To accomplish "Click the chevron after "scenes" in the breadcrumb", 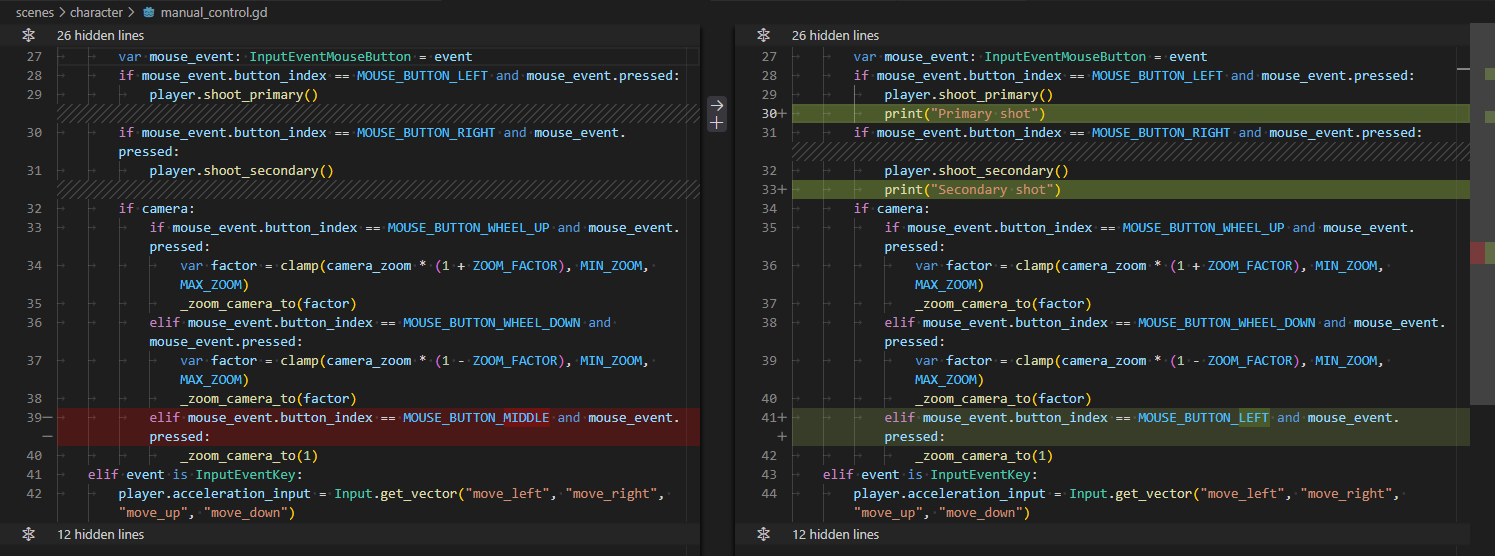I will (x=62, y=13).
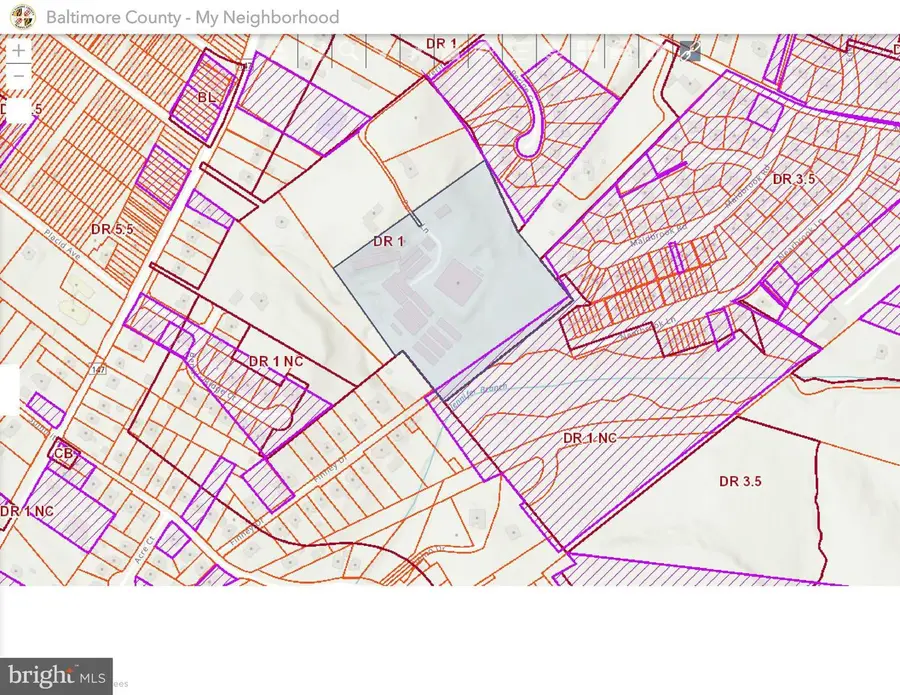Image resolution: width=900 pixels, height=695 pixels.
Task: Click the DR 1 NC label in the bottom-left corner
Action: [27, 511]
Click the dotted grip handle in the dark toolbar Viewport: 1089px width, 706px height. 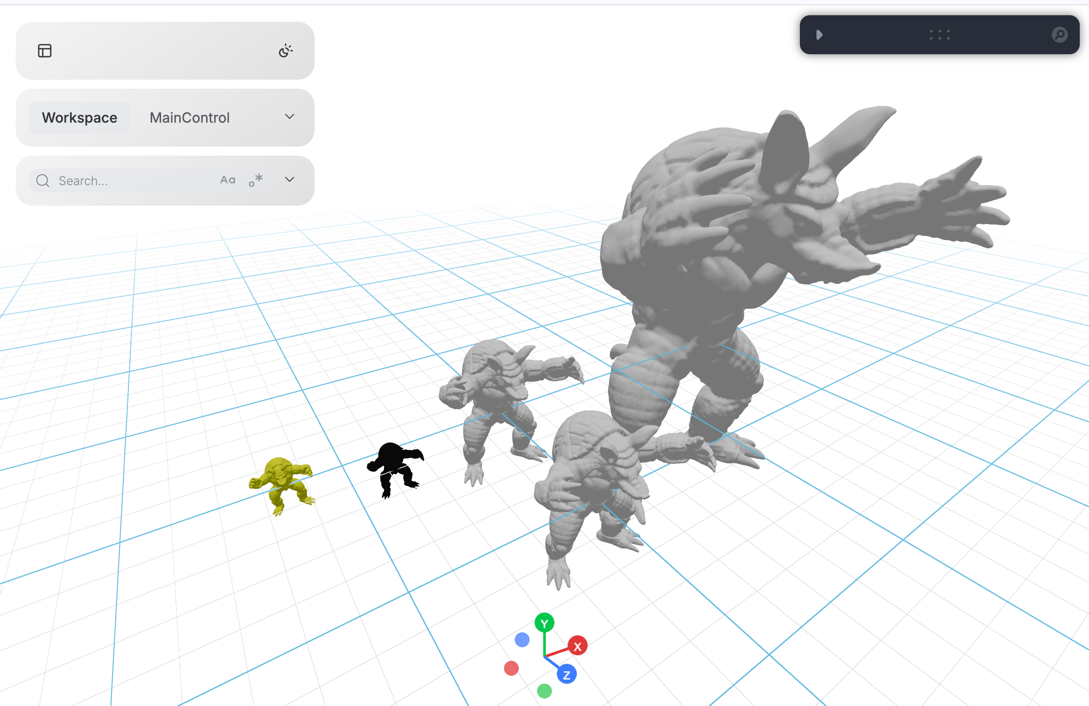point(940,35)
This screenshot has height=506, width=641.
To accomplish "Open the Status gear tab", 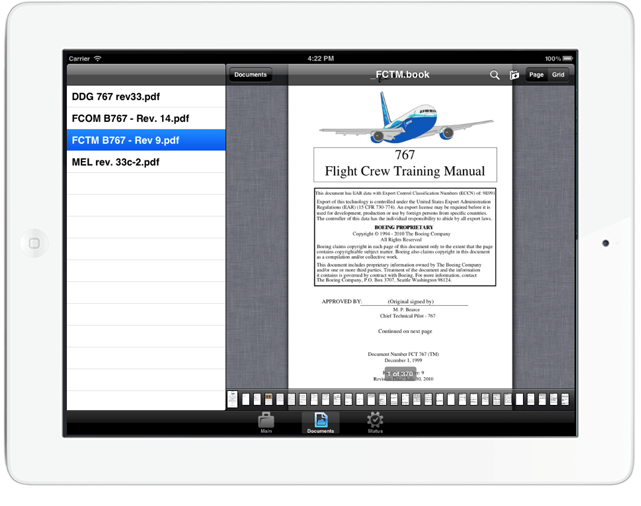I will click(375, 421).
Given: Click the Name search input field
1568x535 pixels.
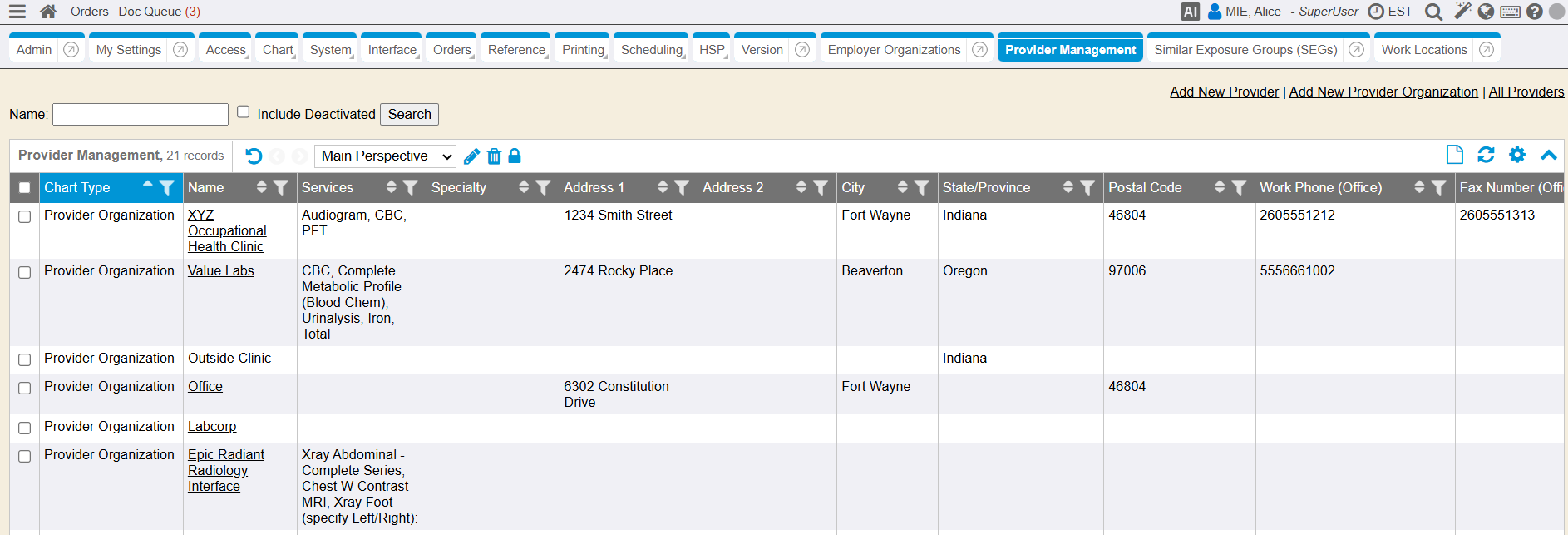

Task statement
A word-for-word copy is required of the lines above from the line with "Given: Click the Name search input field" through the last line of the data; no other lines and no pictures belong in it.

Answer space
Given: Click the Name search input field
1568x535 pixels.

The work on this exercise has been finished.